Tiny puffs of air from 1.5 million years ago may be locked inside bubbles in the ice nearly two miles beneath Antarctica’s surface. That ancient air, if it exists, would be the oldest sample of Earth’s atmosphere ever recovered.
Geoscientists recently identified regions of the frozen continent that potentially preserved the not-so-fresh air. Getting a whiff of the Earth’s oldest breeze would allow an analysis of chemicals in the air at a crucial point from 1.2 million to 900,000 years ago, known as the Mid-Pleistocene Transition.
“The Mid Pleistocene Transition is a most important and enigmatic time interval in the more recent climate history of our planet,” said lead author of the new study published in Climate of the Past Hubertus Fischer of the University of Bern, Switzerland, in a press release.

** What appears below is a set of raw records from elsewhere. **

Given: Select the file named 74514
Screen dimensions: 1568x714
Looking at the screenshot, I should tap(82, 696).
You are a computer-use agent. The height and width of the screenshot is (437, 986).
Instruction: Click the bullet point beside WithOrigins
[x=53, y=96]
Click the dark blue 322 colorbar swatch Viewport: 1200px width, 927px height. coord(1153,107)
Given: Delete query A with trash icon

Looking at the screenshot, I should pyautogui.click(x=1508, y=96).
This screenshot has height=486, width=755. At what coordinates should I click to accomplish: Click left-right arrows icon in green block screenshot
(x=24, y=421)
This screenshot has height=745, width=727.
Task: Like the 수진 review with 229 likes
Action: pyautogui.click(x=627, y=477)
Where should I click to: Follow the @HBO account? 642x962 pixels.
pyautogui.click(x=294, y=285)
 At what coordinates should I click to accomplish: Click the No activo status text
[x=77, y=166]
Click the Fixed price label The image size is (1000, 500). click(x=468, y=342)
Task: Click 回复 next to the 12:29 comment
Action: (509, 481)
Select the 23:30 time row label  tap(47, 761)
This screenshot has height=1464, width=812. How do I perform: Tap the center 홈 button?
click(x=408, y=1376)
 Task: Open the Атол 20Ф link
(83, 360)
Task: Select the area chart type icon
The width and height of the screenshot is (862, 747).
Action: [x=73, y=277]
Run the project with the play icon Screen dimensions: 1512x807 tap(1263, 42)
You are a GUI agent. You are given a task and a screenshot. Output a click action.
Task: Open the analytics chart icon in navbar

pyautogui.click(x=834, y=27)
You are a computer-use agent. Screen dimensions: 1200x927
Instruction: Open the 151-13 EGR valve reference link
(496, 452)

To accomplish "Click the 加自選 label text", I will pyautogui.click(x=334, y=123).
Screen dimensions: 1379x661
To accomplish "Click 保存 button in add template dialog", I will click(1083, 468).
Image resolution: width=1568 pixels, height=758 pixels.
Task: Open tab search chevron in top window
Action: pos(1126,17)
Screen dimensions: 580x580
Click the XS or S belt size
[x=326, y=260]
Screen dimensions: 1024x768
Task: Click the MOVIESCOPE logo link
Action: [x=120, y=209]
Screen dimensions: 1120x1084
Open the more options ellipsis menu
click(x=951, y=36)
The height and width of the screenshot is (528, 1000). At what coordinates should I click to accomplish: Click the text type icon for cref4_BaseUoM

During the transition, the Earth went from extreme warmth and cooling cycles alternating approximately every 41,000 years to having the cycles change only about every 100,000 years. Sediment samples drilled from the bottom of the ocean recorded the temperature differences, but scientists don’t know why the global thermostat cycles slowed.
Ice samples from other areas yielded 800,000-year-old air bubbles. Those samples showed a lockstep correlation between higher greenhouse gas levels and increased temperatures over thousands of years, according to research published in Nature.
Greenhouse gases, such as methane and carbon dioxide, may have been the culprits behind the Mid-Pleistocene Transition, as well. However, drills will need to pluck a 2.4 – 3.2 (1.5 – 2 mile)-kilometer-long ice core from the Antarctic ice to give scientists the 1.5 million-year-old sample they need.
“A deep drilling project in Antarctica could commence within the next three to five years,” Fischer said. “This time would also be needed to plan the drilling logistically and create the funding for such an exciting large-scale international research project, which would cost around 50 million Euros.”